▶ **DATA FOR ANALYSIS**
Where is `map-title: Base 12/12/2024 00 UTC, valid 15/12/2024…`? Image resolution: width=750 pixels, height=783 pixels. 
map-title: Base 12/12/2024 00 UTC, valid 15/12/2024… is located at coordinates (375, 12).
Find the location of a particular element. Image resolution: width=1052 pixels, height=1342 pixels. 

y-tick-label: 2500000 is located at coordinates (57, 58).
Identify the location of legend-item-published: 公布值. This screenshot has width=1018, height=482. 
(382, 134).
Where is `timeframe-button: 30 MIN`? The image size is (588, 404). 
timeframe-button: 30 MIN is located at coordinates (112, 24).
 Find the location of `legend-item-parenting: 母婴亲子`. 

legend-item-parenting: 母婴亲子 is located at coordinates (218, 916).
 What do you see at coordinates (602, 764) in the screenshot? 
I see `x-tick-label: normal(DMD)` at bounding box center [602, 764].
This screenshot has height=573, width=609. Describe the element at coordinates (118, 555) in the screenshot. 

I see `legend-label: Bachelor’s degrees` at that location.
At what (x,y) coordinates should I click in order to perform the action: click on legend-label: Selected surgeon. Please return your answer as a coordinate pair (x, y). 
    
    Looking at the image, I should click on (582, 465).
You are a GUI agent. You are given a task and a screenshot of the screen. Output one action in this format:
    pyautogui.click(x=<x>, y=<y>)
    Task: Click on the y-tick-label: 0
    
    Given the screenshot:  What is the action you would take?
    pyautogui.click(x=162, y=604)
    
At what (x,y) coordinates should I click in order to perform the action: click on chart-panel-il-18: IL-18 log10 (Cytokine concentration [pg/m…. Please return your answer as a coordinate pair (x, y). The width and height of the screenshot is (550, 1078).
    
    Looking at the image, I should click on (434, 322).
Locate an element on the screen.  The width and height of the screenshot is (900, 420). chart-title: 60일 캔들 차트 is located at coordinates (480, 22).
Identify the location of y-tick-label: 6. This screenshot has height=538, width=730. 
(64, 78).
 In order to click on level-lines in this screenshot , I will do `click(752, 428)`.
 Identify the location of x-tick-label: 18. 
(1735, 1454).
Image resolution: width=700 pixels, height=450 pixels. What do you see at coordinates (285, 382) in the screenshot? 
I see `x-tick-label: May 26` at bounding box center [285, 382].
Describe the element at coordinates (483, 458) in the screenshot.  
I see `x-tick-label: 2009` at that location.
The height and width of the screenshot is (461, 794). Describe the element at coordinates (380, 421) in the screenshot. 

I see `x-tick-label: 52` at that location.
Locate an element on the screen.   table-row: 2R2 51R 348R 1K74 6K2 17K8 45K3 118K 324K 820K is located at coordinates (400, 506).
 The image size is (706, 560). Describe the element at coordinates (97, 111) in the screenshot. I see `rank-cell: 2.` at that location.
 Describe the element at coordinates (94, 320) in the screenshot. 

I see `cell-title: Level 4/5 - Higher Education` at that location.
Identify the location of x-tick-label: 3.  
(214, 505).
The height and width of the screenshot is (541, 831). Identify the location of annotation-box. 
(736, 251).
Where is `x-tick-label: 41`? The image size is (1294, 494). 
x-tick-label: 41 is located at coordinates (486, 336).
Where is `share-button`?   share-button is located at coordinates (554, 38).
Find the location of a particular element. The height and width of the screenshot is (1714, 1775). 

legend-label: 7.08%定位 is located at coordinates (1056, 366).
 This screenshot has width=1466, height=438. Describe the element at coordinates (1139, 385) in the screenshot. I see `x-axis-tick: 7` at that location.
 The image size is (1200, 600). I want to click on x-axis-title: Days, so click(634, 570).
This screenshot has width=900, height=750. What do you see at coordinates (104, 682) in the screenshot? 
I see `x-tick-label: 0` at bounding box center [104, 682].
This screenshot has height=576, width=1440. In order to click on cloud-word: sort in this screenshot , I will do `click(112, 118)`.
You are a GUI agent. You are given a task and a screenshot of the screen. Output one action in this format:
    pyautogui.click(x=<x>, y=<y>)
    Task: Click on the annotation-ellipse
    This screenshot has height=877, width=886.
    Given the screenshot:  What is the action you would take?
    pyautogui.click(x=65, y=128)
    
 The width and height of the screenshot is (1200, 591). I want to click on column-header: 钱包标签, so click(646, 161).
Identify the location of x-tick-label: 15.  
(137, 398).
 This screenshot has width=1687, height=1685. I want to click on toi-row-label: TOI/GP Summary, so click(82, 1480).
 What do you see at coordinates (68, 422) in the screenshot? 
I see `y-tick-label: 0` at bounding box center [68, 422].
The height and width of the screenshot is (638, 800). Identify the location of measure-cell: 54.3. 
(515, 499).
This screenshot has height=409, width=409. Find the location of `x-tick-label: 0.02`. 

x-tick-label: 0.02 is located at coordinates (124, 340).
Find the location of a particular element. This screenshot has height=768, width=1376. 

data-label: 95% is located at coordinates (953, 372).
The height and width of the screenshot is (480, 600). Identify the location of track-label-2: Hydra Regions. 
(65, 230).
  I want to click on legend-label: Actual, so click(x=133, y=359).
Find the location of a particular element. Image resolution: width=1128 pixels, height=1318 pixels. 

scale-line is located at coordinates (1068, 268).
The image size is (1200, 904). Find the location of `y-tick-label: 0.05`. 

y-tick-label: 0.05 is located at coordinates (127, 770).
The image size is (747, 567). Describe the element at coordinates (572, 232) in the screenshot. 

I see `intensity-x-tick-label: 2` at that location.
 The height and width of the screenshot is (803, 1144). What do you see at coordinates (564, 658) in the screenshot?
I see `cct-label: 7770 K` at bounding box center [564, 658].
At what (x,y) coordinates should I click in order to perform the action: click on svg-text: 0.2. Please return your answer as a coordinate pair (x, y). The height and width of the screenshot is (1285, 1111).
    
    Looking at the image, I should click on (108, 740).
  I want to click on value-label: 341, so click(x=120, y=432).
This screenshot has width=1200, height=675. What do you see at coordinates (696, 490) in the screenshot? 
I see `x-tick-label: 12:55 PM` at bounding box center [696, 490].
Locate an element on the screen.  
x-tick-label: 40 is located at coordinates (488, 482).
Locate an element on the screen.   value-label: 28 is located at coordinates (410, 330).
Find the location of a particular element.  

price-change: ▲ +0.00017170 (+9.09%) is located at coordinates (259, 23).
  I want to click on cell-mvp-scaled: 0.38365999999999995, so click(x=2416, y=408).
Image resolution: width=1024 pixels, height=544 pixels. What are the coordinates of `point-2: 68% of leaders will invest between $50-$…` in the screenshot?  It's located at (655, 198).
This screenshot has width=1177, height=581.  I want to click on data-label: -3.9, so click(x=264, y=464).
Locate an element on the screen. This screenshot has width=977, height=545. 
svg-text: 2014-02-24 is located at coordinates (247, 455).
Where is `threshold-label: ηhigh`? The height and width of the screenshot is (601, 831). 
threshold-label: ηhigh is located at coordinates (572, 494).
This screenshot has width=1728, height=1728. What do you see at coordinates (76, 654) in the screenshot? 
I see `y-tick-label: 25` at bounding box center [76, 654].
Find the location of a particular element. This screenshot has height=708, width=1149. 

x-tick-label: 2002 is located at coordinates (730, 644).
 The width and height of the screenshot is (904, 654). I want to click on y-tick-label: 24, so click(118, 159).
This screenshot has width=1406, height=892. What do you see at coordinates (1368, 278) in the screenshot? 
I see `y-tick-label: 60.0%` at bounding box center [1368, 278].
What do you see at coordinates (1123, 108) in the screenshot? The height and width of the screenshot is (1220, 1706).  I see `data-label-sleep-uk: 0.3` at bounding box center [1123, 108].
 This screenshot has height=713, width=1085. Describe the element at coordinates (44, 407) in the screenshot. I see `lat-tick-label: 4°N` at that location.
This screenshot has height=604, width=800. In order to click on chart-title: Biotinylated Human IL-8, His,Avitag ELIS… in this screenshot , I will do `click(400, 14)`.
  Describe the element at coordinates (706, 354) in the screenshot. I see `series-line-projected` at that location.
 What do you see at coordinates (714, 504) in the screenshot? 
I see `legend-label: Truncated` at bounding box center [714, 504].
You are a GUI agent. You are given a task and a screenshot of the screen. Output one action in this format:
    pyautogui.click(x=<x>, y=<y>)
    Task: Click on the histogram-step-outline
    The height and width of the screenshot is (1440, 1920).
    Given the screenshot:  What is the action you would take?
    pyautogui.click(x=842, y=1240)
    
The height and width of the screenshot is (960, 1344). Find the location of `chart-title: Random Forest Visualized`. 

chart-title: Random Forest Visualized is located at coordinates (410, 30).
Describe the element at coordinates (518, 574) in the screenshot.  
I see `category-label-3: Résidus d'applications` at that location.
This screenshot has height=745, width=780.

▶ **EXERCISE OBJECTIVE**
Starting at the line that contains "Describe the element at coordinates (483, 458)", repeat the entries verbatim, and stop after the line that contains "coordinates (554, 38).".

▶ **EXERCISE OUTPUT**
Describe the element at coordinates (483, 458) in the screenshot.  
I see `x-tick-label: 2009` at that location.
The height and width of the screenshot is (461, 794). Describe the element at coordinates (380, 421) in the screenshot. 

I see `x-tick-label: 52` at that location.
Locate an element on the screen.   table-row: 2R2 51R 348R 1K74 6K2 17K8 45K3 118K 324K 820K is located at coordinates (400, 506).
 The image size is (706, 560). Describe the element at coordinates (97, 111) in the screenshot. I see `rank-cell: 2.` at that location.
 Describe the element at coordinates (94, 320) in the screenshot. 

I see `cell-title: Level 4/5 - Higher Education` at that location.
Identify the location of x-tick-label: 3.  
(214, 505).
The height and width of the screenshot is (541, 831). Identify the location of annotation-box. 
(736, 251).
Where is `x-tick-label: 41`? The image size is (1294, 494). 
x-tick-label: 41 is located at coordinates (486, 336).
Where is `share-button`?   share-button is located at coordinates (554, 38).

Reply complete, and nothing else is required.